Exercise -
Look through the lines of the material and count those containing "agent". Give that count alone.

Records for this exercise -
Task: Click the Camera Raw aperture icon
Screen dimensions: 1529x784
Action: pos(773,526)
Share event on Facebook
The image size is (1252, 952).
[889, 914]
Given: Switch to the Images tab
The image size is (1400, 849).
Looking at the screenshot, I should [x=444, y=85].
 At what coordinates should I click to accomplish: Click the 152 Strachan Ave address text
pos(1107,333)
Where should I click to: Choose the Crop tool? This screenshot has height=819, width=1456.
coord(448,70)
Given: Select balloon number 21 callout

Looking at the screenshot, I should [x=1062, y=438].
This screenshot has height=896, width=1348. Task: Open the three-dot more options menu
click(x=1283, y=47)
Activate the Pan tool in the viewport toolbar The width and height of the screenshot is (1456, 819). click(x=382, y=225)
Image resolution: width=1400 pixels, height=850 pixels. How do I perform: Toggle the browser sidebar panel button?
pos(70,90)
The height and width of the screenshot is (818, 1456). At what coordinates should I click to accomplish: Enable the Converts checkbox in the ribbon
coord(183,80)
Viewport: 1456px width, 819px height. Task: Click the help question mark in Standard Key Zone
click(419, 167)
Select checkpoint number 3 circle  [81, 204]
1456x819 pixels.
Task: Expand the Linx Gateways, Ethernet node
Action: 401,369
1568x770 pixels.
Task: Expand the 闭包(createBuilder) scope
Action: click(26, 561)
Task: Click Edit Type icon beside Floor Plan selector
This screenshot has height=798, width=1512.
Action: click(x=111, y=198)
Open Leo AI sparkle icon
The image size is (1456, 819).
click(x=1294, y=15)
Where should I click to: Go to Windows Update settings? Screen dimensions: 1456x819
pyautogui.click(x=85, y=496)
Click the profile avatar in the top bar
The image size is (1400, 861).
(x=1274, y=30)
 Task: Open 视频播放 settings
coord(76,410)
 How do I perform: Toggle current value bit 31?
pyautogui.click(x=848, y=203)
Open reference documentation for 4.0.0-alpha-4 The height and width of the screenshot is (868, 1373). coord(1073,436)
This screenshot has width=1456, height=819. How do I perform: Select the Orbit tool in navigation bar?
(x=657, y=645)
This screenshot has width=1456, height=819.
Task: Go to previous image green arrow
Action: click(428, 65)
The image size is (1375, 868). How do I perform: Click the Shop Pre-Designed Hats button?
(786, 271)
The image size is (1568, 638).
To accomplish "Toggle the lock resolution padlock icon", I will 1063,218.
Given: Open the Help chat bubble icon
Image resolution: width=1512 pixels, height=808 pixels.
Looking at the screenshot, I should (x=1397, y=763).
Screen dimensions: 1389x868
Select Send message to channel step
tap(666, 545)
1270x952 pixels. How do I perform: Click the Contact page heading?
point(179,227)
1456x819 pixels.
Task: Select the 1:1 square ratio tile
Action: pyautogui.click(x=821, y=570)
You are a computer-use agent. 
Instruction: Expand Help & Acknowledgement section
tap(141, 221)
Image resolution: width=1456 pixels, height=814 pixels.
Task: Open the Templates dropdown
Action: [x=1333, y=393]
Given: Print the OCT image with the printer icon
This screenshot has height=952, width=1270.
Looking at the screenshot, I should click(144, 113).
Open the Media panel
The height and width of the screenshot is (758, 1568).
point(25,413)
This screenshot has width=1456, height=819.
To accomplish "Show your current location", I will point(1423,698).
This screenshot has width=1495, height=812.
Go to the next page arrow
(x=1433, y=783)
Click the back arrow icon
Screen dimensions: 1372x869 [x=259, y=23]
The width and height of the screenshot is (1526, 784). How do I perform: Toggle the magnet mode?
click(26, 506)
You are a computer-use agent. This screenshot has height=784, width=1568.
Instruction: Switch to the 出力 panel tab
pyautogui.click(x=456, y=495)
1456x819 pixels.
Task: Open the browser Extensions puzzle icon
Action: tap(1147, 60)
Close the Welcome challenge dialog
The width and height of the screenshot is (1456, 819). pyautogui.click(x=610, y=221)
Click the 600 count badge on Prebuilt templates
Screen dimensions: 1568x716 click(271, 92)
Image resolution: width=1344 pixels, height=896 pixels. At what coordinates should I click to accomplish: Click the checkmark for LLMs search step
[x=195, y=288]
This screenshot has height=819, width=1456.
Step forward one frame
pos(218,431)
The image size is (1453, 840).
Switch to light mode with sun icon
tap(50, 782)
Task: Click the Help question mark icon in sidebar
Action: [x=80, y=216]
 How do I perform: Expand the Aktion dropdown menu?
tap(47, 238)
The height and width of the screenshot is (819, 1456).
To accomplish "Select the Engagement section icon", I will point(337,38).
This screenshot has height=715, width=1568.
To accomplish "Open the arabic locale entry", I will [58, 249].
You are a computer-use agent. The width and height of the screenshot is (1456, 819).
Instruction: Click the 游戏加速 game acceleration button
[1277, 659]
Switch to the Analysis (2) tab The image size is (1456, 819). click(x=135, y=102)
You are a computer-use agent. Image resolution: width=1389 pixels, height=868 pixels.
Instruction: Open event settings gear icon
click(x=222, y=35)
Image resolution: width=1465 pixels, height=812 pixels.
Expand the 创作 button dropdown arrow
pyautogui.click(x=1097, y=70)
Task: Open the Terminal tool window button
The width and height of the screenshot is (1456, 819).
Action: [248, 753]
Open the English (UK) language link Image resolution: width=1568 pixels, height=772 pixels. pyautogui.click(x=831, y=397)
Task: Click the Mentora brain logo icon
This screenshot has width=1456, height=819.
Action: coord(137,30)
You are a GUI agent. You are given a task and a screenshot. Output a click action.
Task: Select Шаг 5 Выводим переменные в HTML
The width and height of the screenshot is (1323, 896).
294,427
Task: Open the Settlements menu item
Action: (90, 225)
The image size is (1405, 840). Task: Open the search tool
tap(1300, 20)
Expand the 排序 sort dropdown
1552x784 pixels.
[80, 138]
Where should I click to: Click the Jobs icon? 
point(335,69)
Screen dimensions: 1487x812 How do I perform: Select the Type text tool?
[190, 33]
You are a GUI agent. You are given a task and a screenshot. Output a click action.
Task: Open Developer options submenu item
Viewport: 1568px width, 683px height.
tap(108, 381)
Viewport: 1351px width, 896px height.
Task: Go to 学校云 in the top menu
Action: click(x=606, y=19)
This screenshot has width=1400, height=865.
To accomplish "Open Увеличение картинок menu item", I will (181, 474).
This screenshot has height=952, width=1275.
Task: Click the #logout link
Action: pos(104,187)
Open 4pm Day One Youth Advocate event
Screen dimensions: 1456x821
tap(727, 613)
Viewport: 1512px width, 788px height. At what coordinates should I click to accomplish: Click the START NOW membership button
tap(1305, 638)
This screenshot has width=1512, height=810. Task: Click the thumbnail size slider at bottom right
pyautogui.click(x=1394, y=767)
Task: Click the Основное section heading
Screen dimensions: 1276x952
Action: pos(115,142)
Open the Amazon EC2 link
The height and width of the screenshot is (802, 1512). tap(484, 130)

Exercise result -
6